En chemin vers Sibiu, l’un des joyaux de la Transylvanie. On repense encore à la phrase de Cioran. Bien sûr, on n’ira pas jusqu’à troquer toute la beauté du monde pour la petite Rășinari : ce n’est pas de notre enfance qu’il s’agit… Mais la question se pose : y a-t-il pour nous un paysage surpassant tous les paysages, un lieu-refuge, un endroit-source, un Nord magnétique, une auberge ayant nos faveurs non parce qu’elle serait la meilleure mais parce qu’elle est sise au cœur de notre enfance ?

Pour Marie, ce sera la plage de Nacqueville, dans le Cotentin.
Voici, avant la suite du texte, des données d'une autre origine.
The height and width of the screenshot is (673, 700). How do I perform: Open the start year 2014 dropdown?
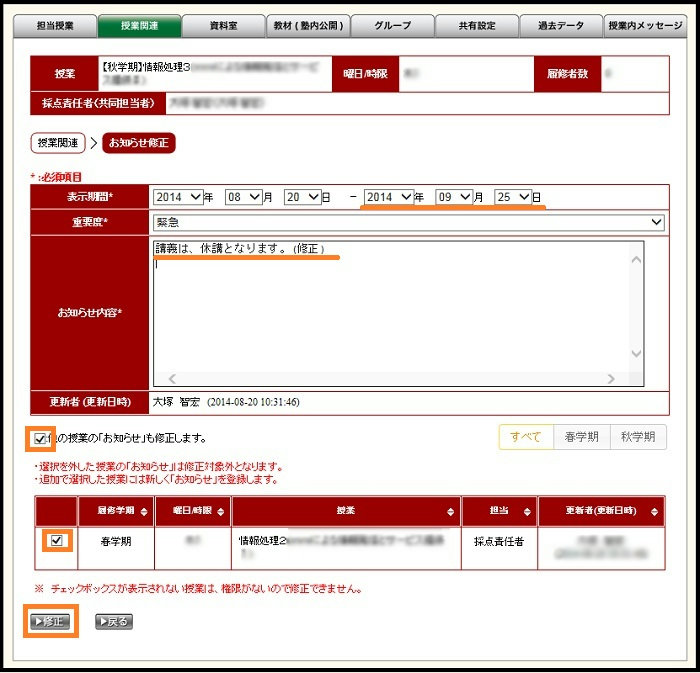[x=179, y=197]
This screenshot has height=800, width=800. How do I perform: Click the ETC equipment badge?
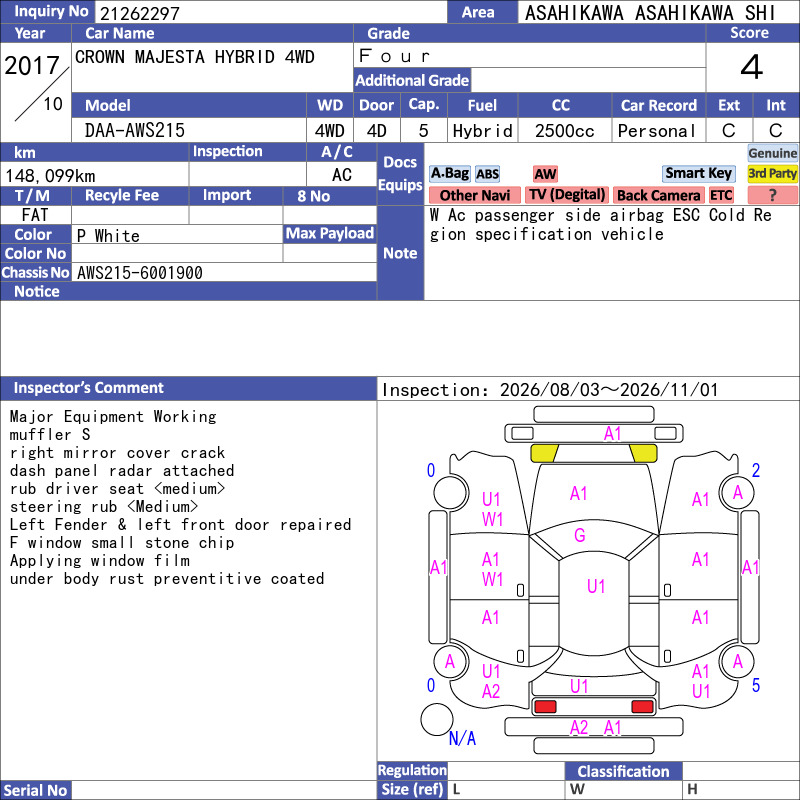click(721, 195)
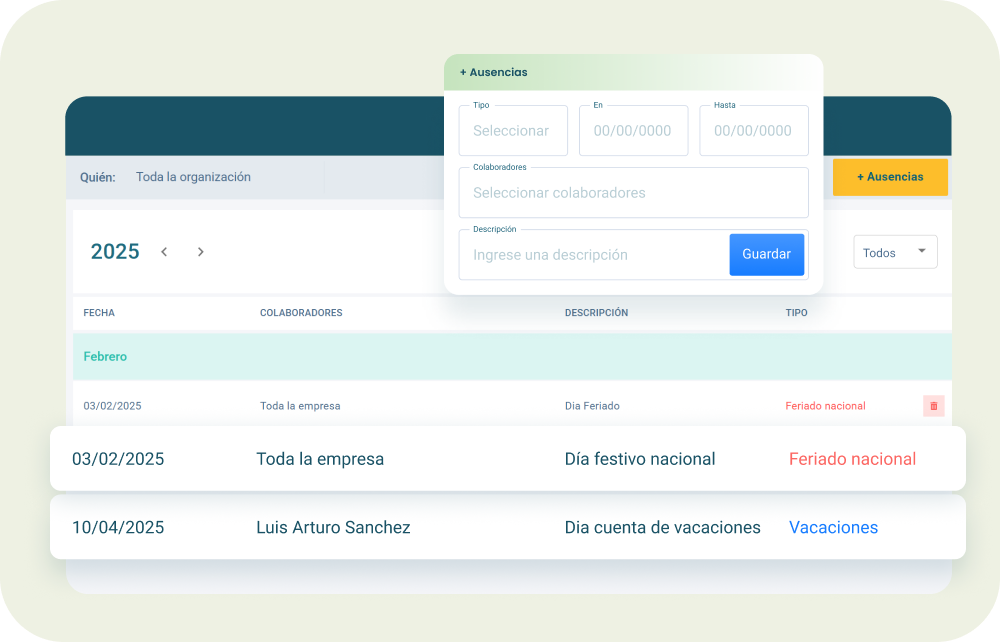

De préférence en automne, à l’heure de la marée violente, quand les éléments grondent et qu’on peut ressentir dans sa poitrine un éclat de l’équinoxe. Plus la mer est démontée, plus le ciel est chagrin, plus le tout s’apparente au pays de son enfance. Il faut que tout prenne l’eau. De là son amour pour les cottages et les pulls irlandais.

Pour moi, ce sera la Chaume, un village de marins-pêcheurs, en Vendée. Pour les joies de l’été commençant. Pour le plein cagnard. Pour les heures qui s’écoulent aussi lentement que ces chalutiers qui rentrent à bon port. Est-on le 15 ou le 17 juillet ? Les devoirs de vacances ont le goût l’eau salée, quand on a bu la tasse. On se promène au bord du chenal – odeur de marée basse, oratorio des goélands, grand large illimité, désir fou de distance… et frustrante immobilité de l’enfance. De là mon goût pour les bateaux qui partent et qui reviennent.